Léane fit rouler son verre entre ses deux paumes ouvertes. Colin avait peur de se faire piquer l’affaire. Elle fixait le tas de cendres, dans l’âtre de la cheminée.

— Si tu penses que… que le sang pourrait appartenir à Sarah, ou qu’elle pourrait avoir elle-même écrit ce message, c’est que… que tu crois encore, quatre ans après, que Jullian pourrait être mêlé à ça ? Et que tout le monde se goure avec Andy Jeanson ? Mais enfin, Colin, tu te rends compte ?

— Il y a du sang dans le coffre de la voiture de ton mari, je me dois de considérer l’ensemble des possibilités.

Il s’enfonça dans le fauteuil, une main posée sur son crâne comme un vieux penseur.

— Écoute… J’ai eu le temps de ruminer ici, tu sais, pendant toutes ces années. Il n’y a rien à faire à Berck l’hiver, hormis cogiter. Alors j’ai cogité, je me suis posé des questions. Jour après jour, ressasser les éléments de l’enquête. Mais quand on n’est qu’un petit flic de province comme moi, c’est difficile d’avancer, parce que tu n’as pas accès aux arcanes du dossier et que, même au cœur de l’affaire, tu en deviens presque étranger. Quand tu demandes à lire des choses, ou que tu exposes tes théories, on te fait comprendre que tu ferais mieux de continuer à gérer tes petits accrochages entre alcoolos, au fin fond de ton bled paumé. Ces mecs de la Crim de Lyon, là, ce ne sont pas les plus sympas de la Terre.

Il sortit son carnet et l’agita devant lui.

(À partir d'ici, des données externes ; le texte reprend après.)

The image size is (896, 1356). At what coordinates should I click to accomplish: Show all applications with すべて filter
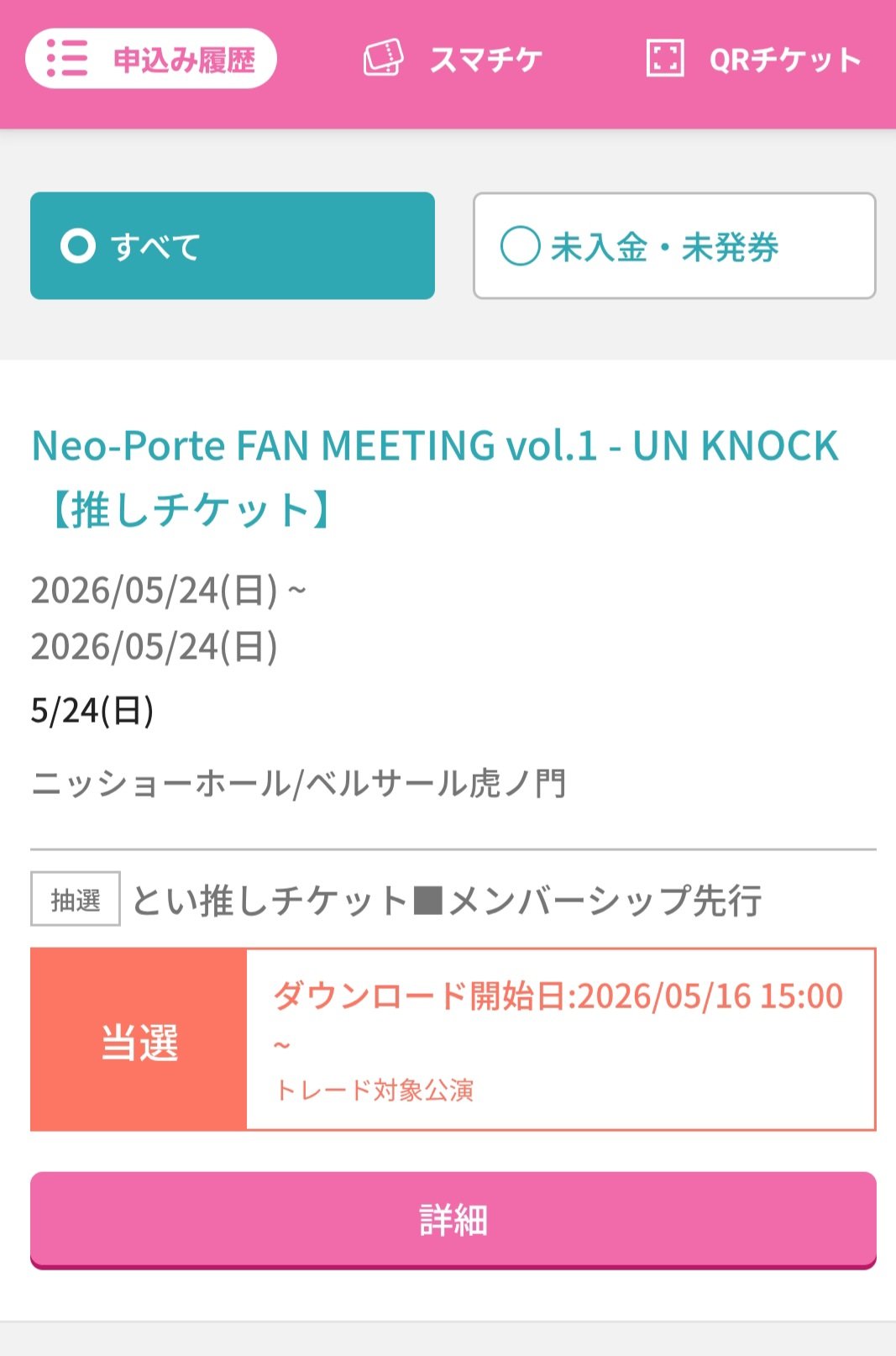tap(233, 246)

— Alors, faut y aller à la débrouille, faire des trucs dans ton coin, récupérer les infos par des voies détournées. C’est le même carnet depuis quatre ans. Dédié à… à ta famille. Tout y est, mes remarques, la chronologie de l’affaire. Tu ne peux imaginer combien de fois je l’ai relu, combien de fois j’ai repensé à chaque élément en notre possession. Tu veux mon sentiment, aujourd’hui ? Il y a des choses bizarres autour de Jeanson et de la disparition de ta fille.

Entendre ces mots de la bouche de Colin lui procura un nouveau frisson. Jamais il n’était allé à l’encontre d’une décision, et l’aurait-il pu ? Il le disait lui-même, il n’était personne.

— Explique.

— Tu es prête à entendre encore l’histoire ? À la reprendre depuis le début, tout ce qu’on sait depuis cette fameuse nuit où Sarah a disparu ? Et… Enfin, tous ces détails sordides, ce n’est pas simple, je ne voudrais pas que tu…

— Ça fait quatre ans. Avec Jullian, on a affronté l’horreur et je suis prête, Colin. Je sais ce que Jeanson a fait à ma fille, aux autres kidnappées, j’essaie d’apprendre à vivre avec. Je sais quel monstre il est. Alors, allons-y.